Finalmente, 2.500 caballeros franceses cayeron muertos y otros 2.500 fueron capturados, peor que en Crécy. También para los ingleses fue peor, pues las pérdidas del Príncipe Negro ascendieron a 2.000, entre muertos y heridos.

Esta nueva batalla confirmó la creencia, por ambas partes, en el carácter invencible de los ingleses. Lo peor, en lo concerniente al prestigio y el orgullo franceses, fue el destino del rey Juan. Si Juan hubiese sido muerto, habría sido mejor, en realidad, pues el Delfín, Carlos, que era mucho más capaz que su padre, sencillamente habría sido el nuevo rey. Pero Juan fue hecho prisionero (y su hijo Felipe con él).

Para el mismo rey Juan, esto no fue una calamidad. El Príncipe Negro se tomó la molestia de tratarlo como a un rey, aunque según la posición oficial inglesa era sencillamente Juan de Valois y un usurpador. El Príncipe Negro hizo esto por dos razones. Por un lado, era mucho más mérito para él haber capturado a un rey de Francia que a un conde de Valois. Por otro lado, tener al rey en cautiverio socavaría la moral francesa, de modo que era importante hacer ver a los franceses, de todos los modos posibles, que Juan era realmente un rey cautivo.

Por ello, Juan fue tratado con consideraciones regias. Fue llevado primero a Burdeos y luego a Inglaterra, donde llevó una vida fácil y despreocupada. Los otros miembros de la aristocracia francesa que fueron capturados recibieron un trato análogamente cortés y «caballeresco». ¿Qué era para ellos una batalla perdida?

El Príncipe Negro se portó en este aspecto como modelo de figura caballeresca, pero sólo con los caballeros. Las órdenes inferiores y el campesinado, que no habían provocado la guerra y habían luchado sólo porque habían sido obligados por sus amos, fueron tratados con la mayor barbarie. El Príncipe Negro, que se arrodillaba ante su real cautivo, también ordenó la matanza de prisioneros desarmados, siempre que no fuesen nobles.

Sin duda, los caballeros cautivos tuvieron que pagar enormes rescates por su libertad, pero esos rescates eran arrancados a los campesinos y los habitantes urbanos a los que dominaban.

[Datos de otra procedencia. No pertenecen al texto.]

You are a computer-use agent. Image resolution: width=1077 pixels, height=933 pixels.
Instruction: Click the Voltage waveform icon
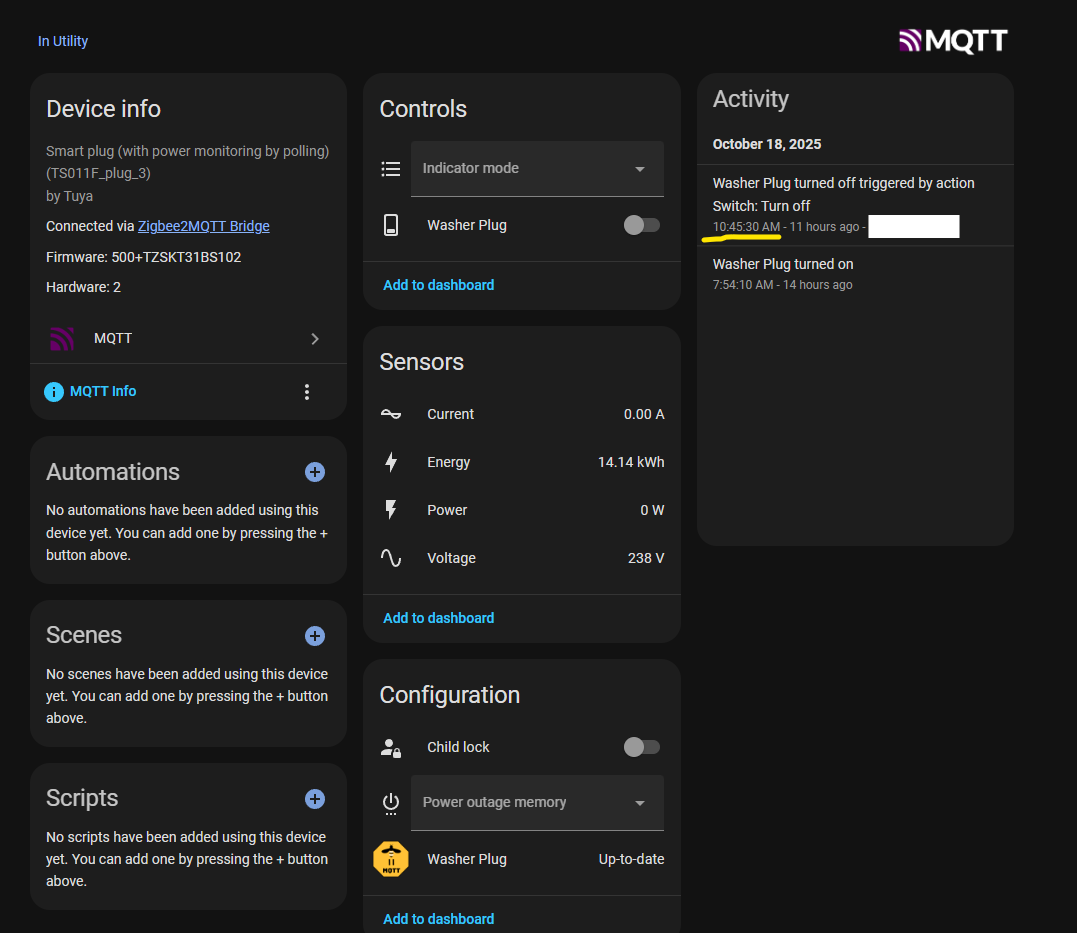pos(391,558)
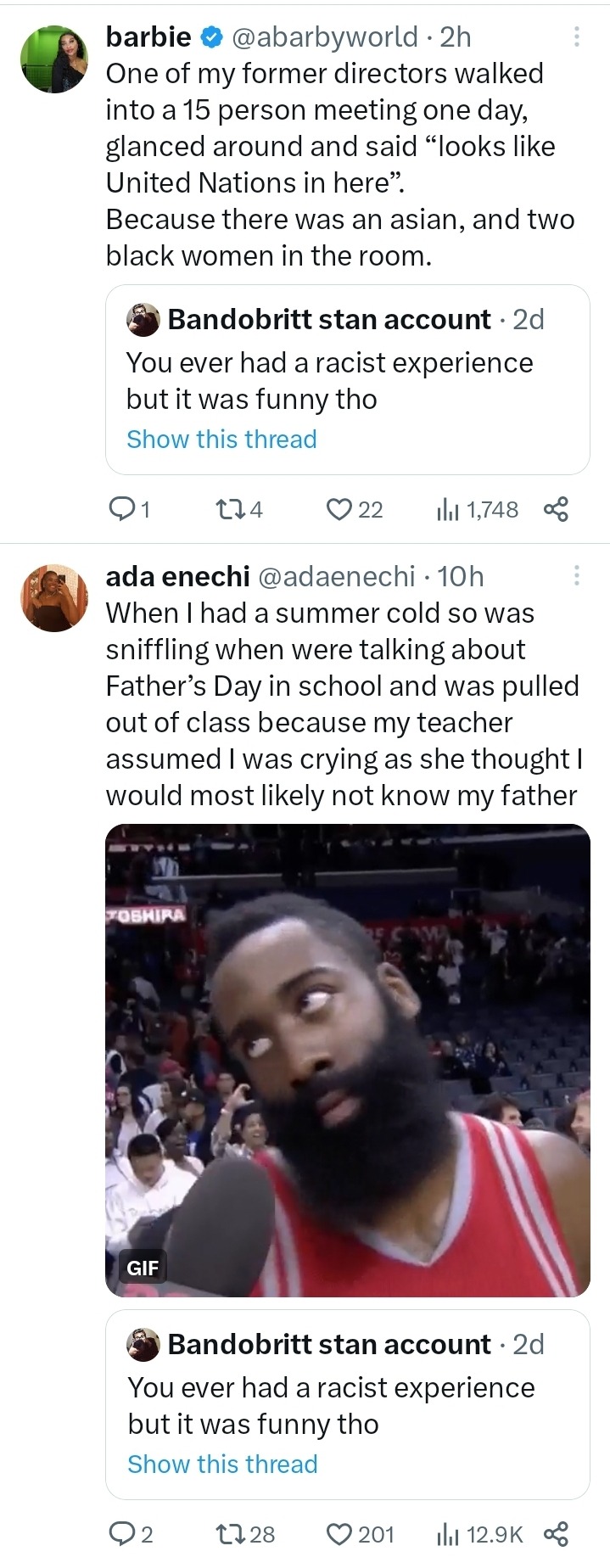Viewport: 610px width, 1568px height.
Task: Retweet ada enechi's Father's Day tweet
Action: point(229,1533)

Naturalmente, el mayor rescate fue exigido a Juan, y el Reino de Francia, gimiendo bajo sus caóticas conmociones, tuvo que desangrarse para pagar el rescate de su despreocupado rey, que vivía lujosamente en Inglaterra después de una batalla perdida por su estupidez.

El juicioso Delfín

Francia se caía a pedazos. Al Delfín de dieciocho años, que ahora gobernaba como regente en lugar de su padre cautivo, nada parecía salirle bien. Había estado en la batalla de Poitiers, pero, junto con dos de sus hermanos, había huido del campo de batalla (probablemente por orden de su padre, quien no quería que fuese capturada toda la familia real). Esto le ganó reputación de cobarde y desertor, y su figura menuda y su constitución enfermiza no le daban, por cierto, apariencia de guerrero.

Peor aún, volvió a París, que ya estaba harto de su inepta nobleza. Los Estados Generales, que habían tratado de imponer la reforma fiscal a Juan II el año anterior y habían sido doblegados por las necesidades de la guerra, no estaban dispuestos a esperar más. Nada podía ser peor que las desastrosas batallas libradas por la estúpida nobleza.

Así, París se halló prácticamente en manos de la clase media, y Etienne Marcel, el líder de los comerciantes, tenía mucho más poder —al menos en París— que el Delfín. Marcel fortificó y armó a la capital y la puso en condiciones de resistir un asedio. Presionó vigorosamente al Delfín para que introdujese reformas, despidiese a los viejos concejales que habían traído el desastre, diese nuevos poderes a las clase media y estableciese nuevos sistemas de impuestos.

El Delfín, que era un joven astuto, comprendió lo deseable de la reforma, pero tampoco quería ponerse en las manos del autoritario Marcel. Hizo todo lo que pudo para contemporizar, mientras desde su lejano cautiverio en Inglaterra el rey Juan robaba tiempo a su alegre vida social para enviar proclamas prohibiendo reunirse a los Estados Generales y declarando sin valor todo lo que decidieran.